【解説】 北海道以南の本邦各地の山地草原に生える多年草。茎に四稜あり、下向きに毛が密生する。葉は単葉の広卵形で先が尖って対生し、縁に鋸歯がある。花期は9~10月で、茎の上部や葉腋から円錐花序を形成し、淡紫色の小さな唇形花をまばらにつける。萼は5裂し、雌しべは1個で雄しべは4個あり、うち2個は外に長く突き出る。熟すと萼筒の底部に四分果がつく。全草を延命草と称し、わが国で古くから苦味健胃薬として用いられてきた。苦味の本体はエンメインという変形カウラン系ジテルペンであり、抗腫瘍作用なども報告されている。分類学的にはセキヤノアキチョウジやヤマハッカと同属である。和名は弘法大師が諸国行脚の道中で出会った病で苦しむ旅人に、近くに生えていたこの草を服用させたところ、快癒して旅を続けたという『和漢三才圖繪』(寺島良安、1712年)にある故事に由来し、和製漢名の“延命草”とともに“ヒキオコシ”の名を載せる。
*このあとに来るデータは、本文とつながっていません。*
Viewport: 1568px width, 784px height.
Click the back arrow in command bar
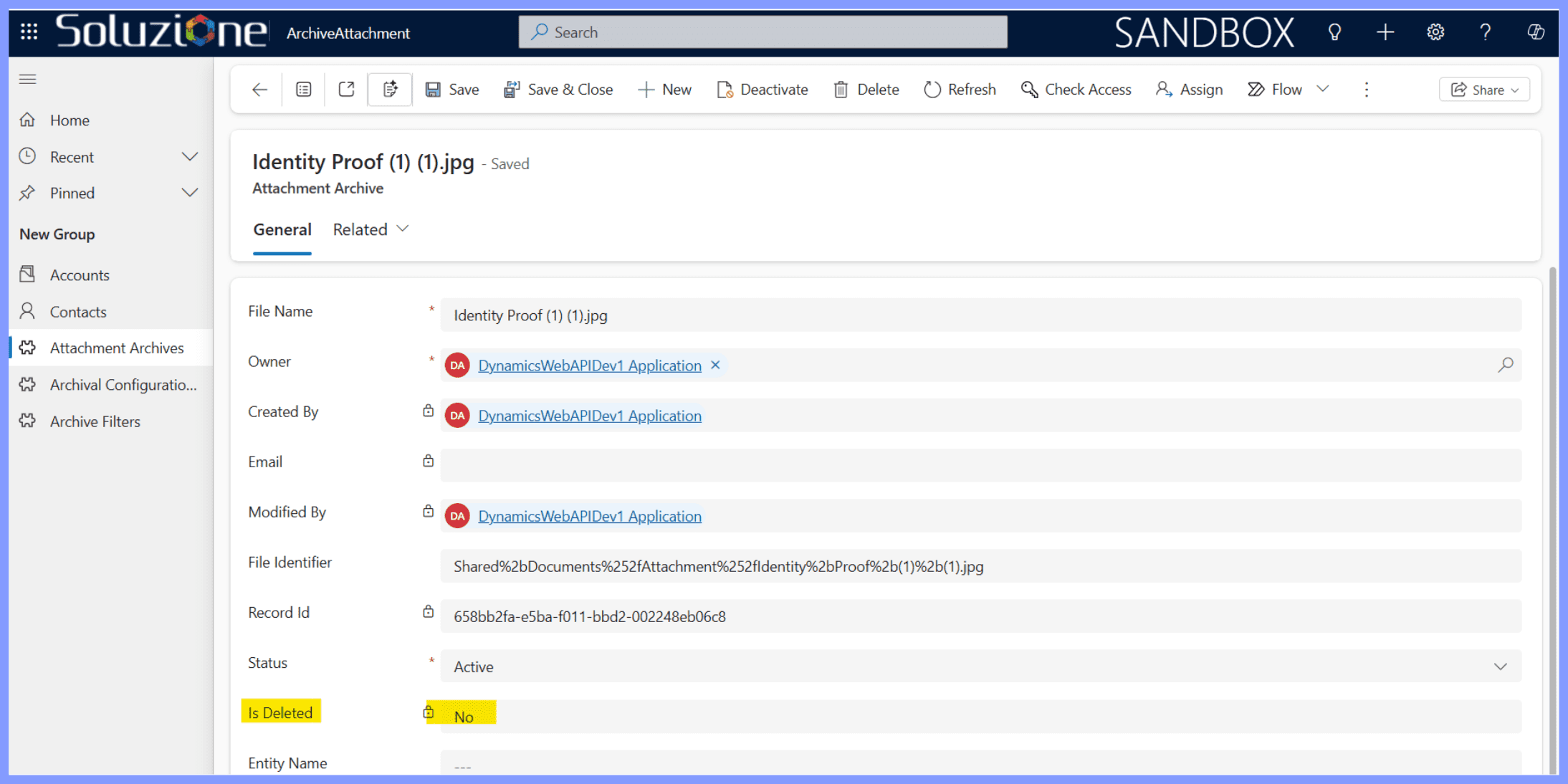259,90
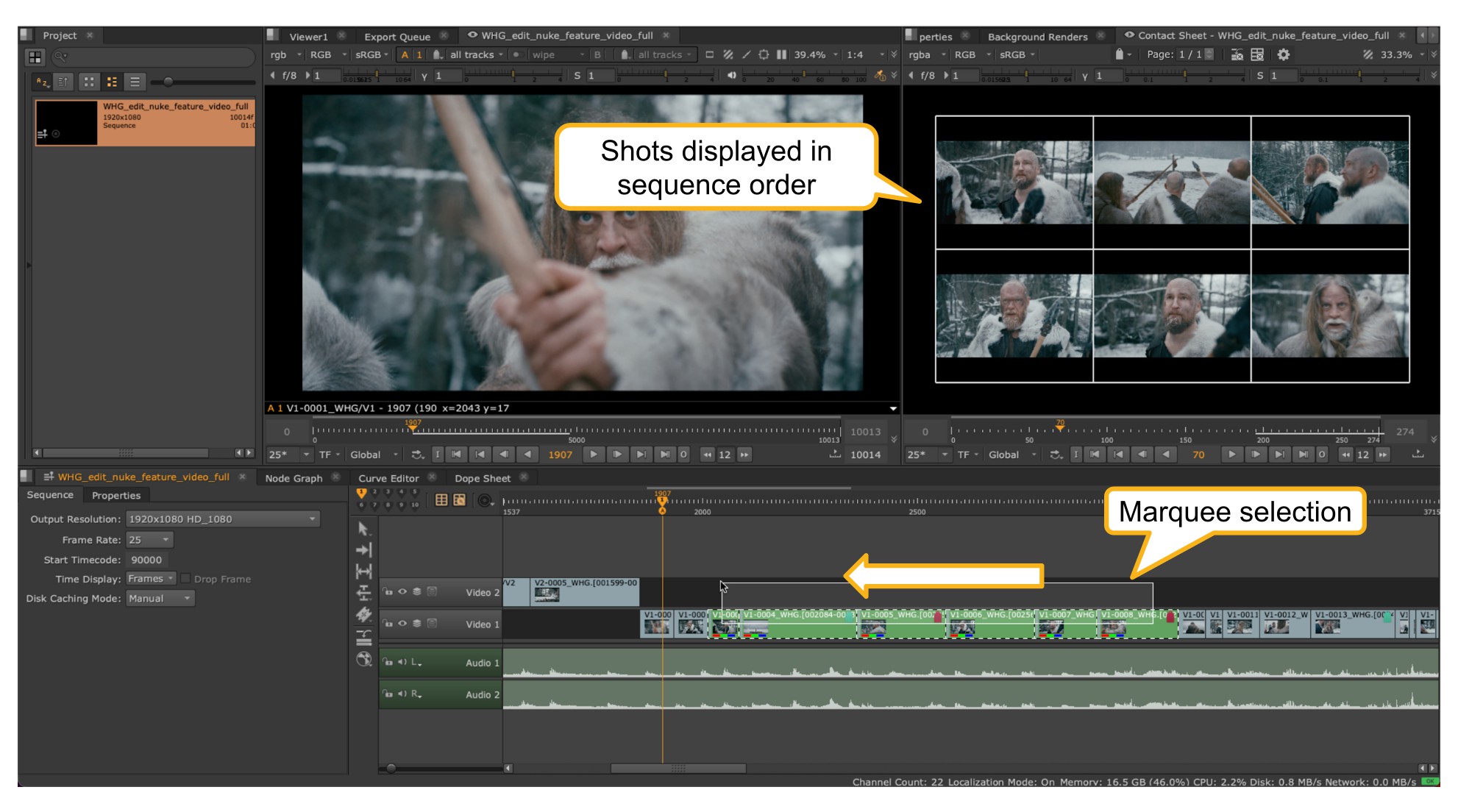Image resolution: width=1458 pixels, height=812 pixels.
Task: Open Disk Caching Mode dropdown
Action: (159, 599)
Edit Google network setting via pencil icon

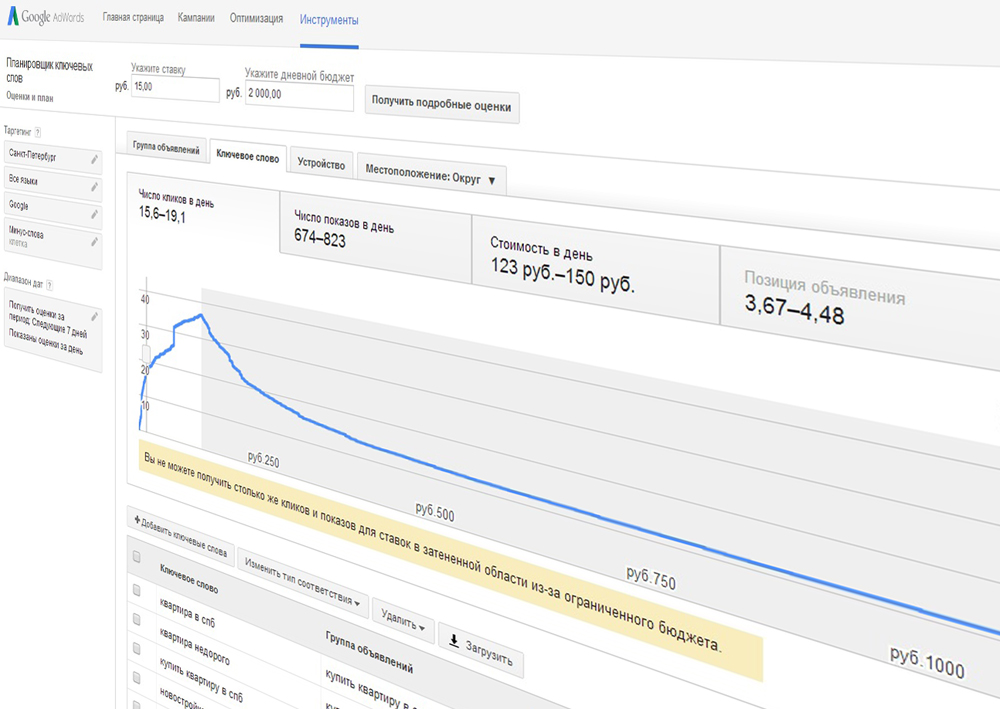coord(95,214)
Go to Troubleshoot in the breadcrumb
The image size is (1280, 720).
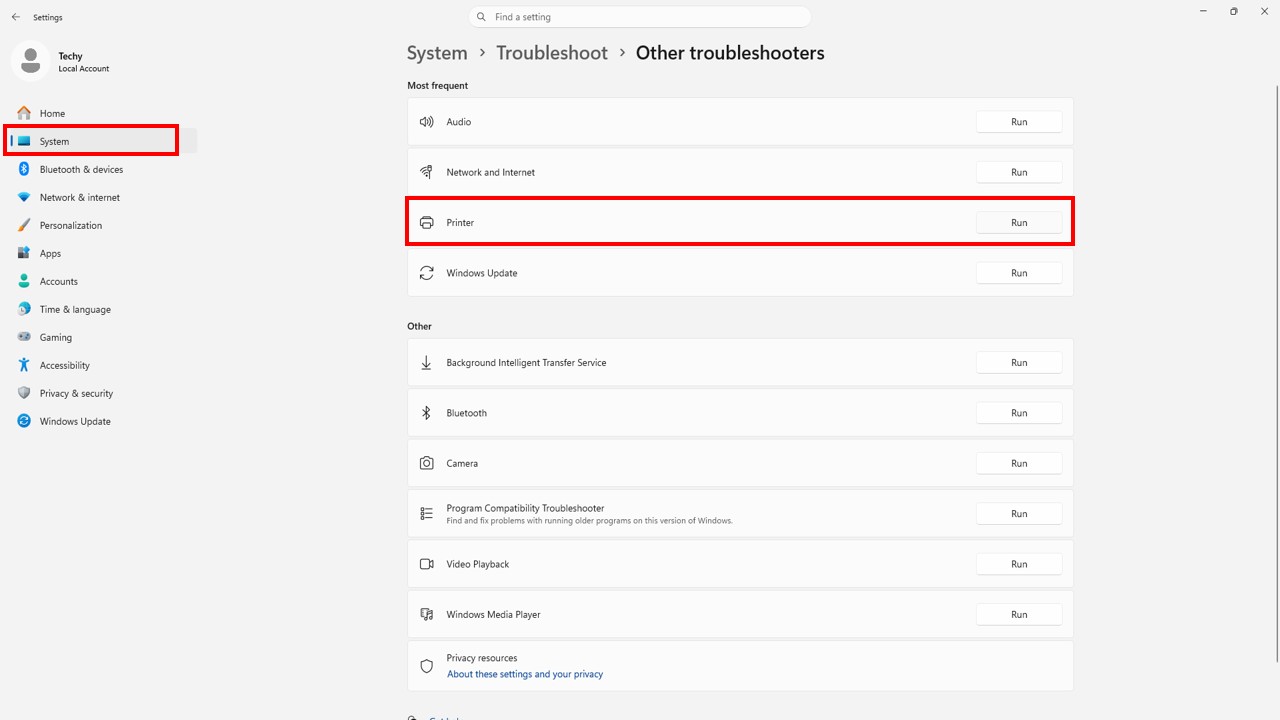[551, 53]
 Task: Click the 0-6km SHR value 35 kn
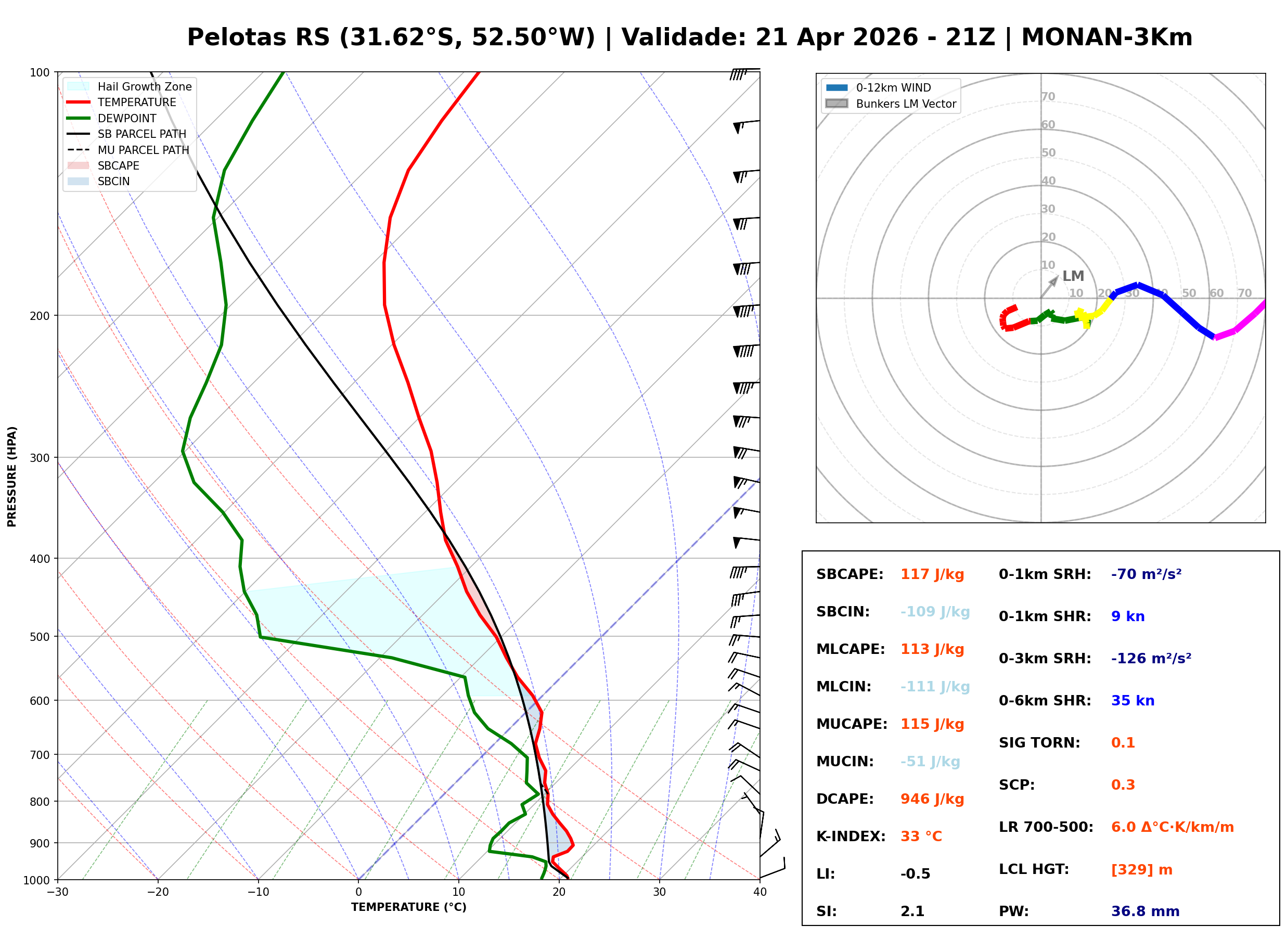click(1132, 701)
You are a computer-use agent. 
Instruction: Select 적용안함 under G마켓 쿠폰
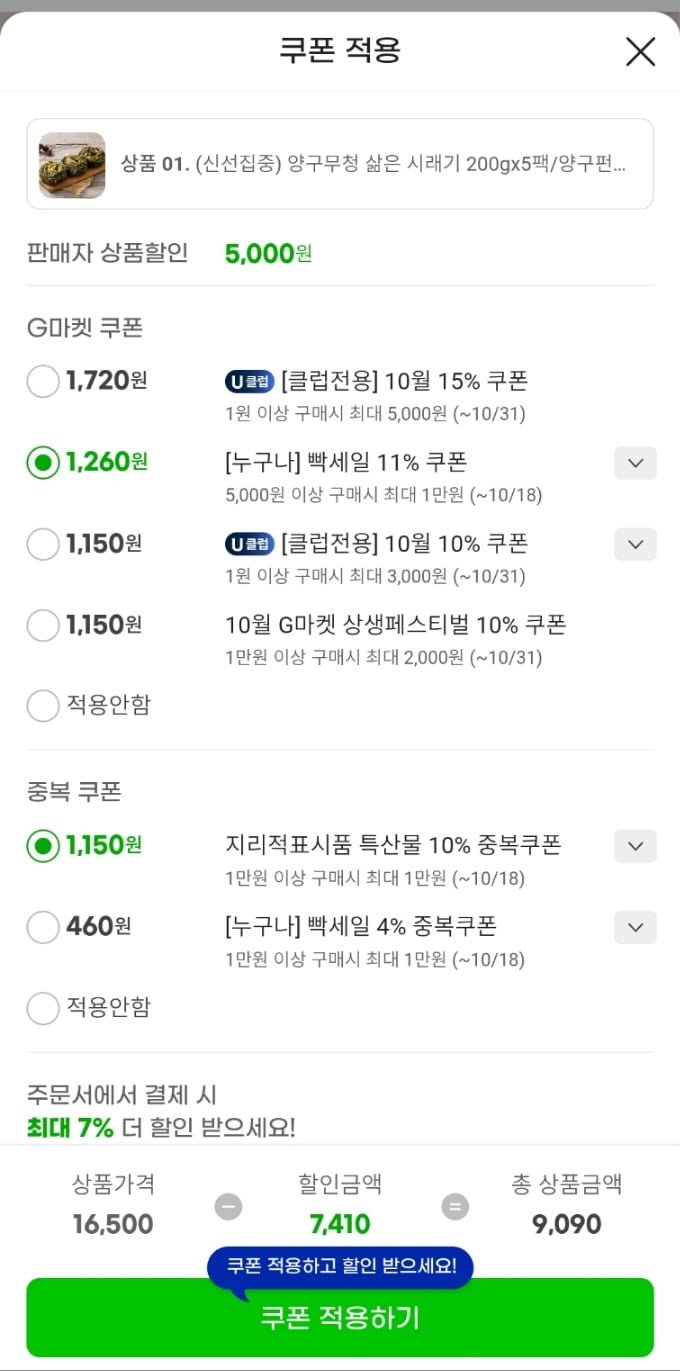tap(43, 706)
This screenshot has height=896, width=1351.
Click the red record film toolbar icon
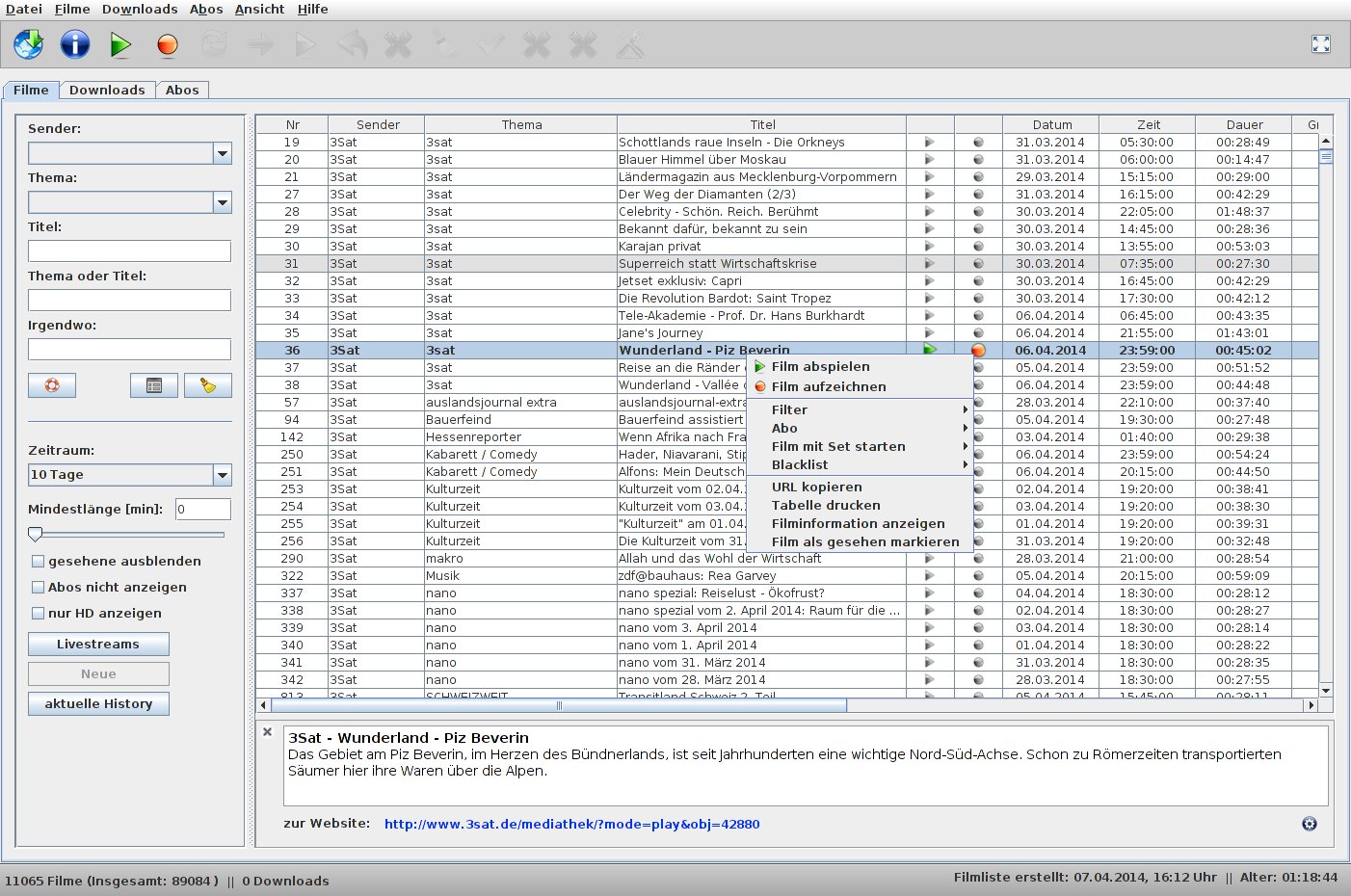pos(168,44)
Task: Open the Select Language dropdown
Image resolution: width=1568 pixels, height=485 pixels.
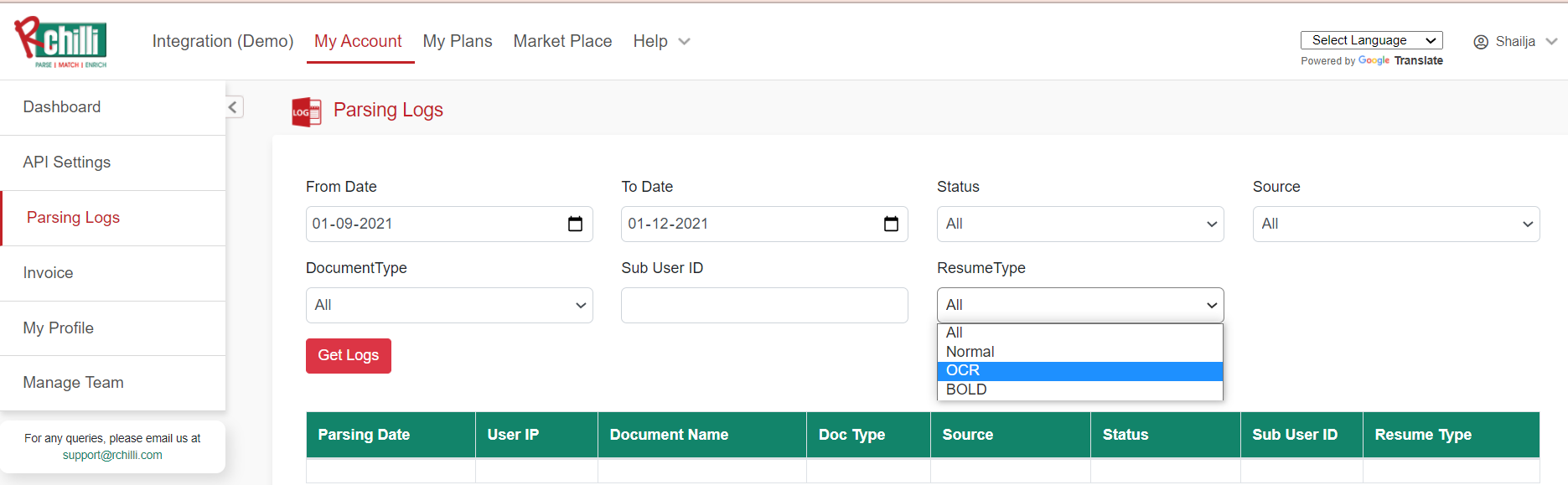Action: pyautogui.click(x=1371, y=40)
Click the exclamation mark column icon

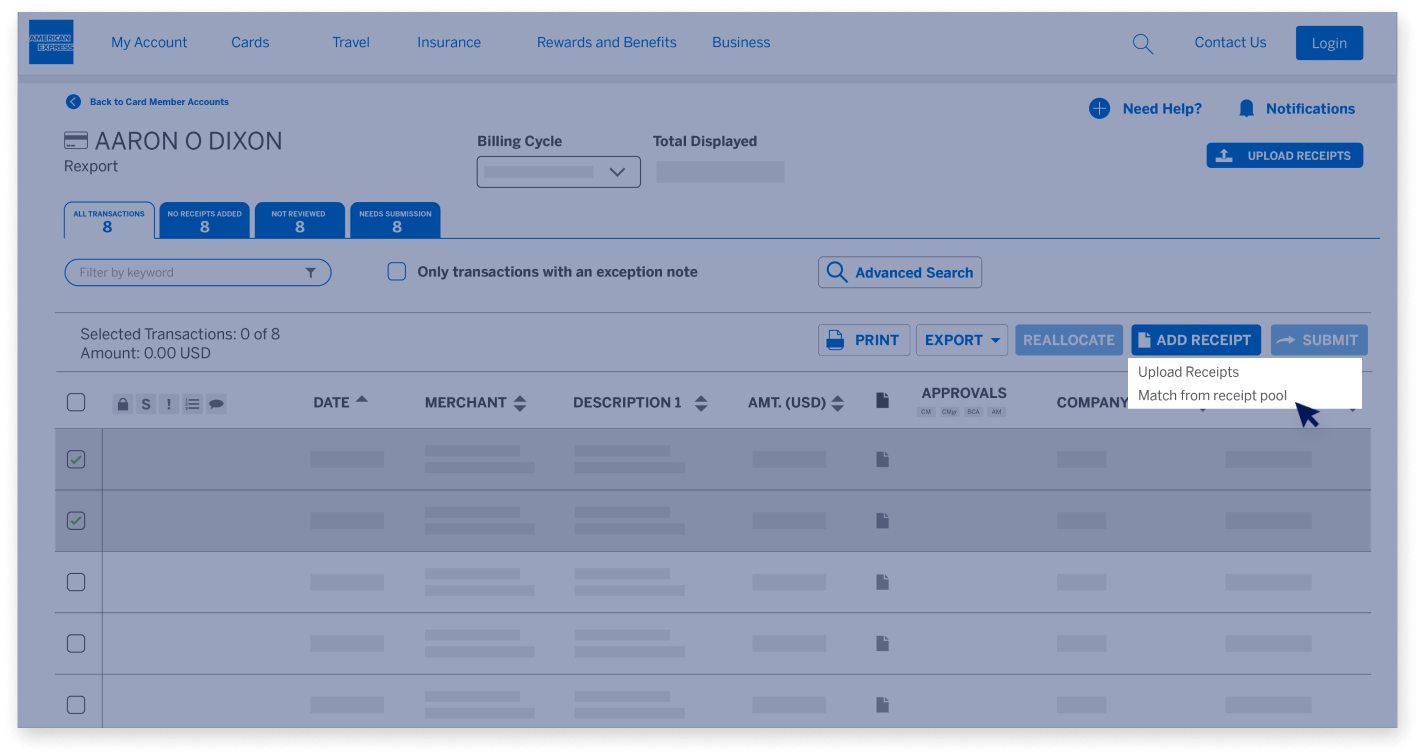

因みに、“ヒキオコシ”は“引き起こし”、すなわち倒れ伏せていたのを蘇生することで、本種が特効のある薬草であることを誇張する名である。属名は古代ギリシア語で「等しい」を意味する“ἴσος” (ísos)と「歯」を意味する“ὀδών” (odṓn)との複合語に由来し、
萼片が歯のように等しく裂けているのを表したと思われる。
引用文献:References参照。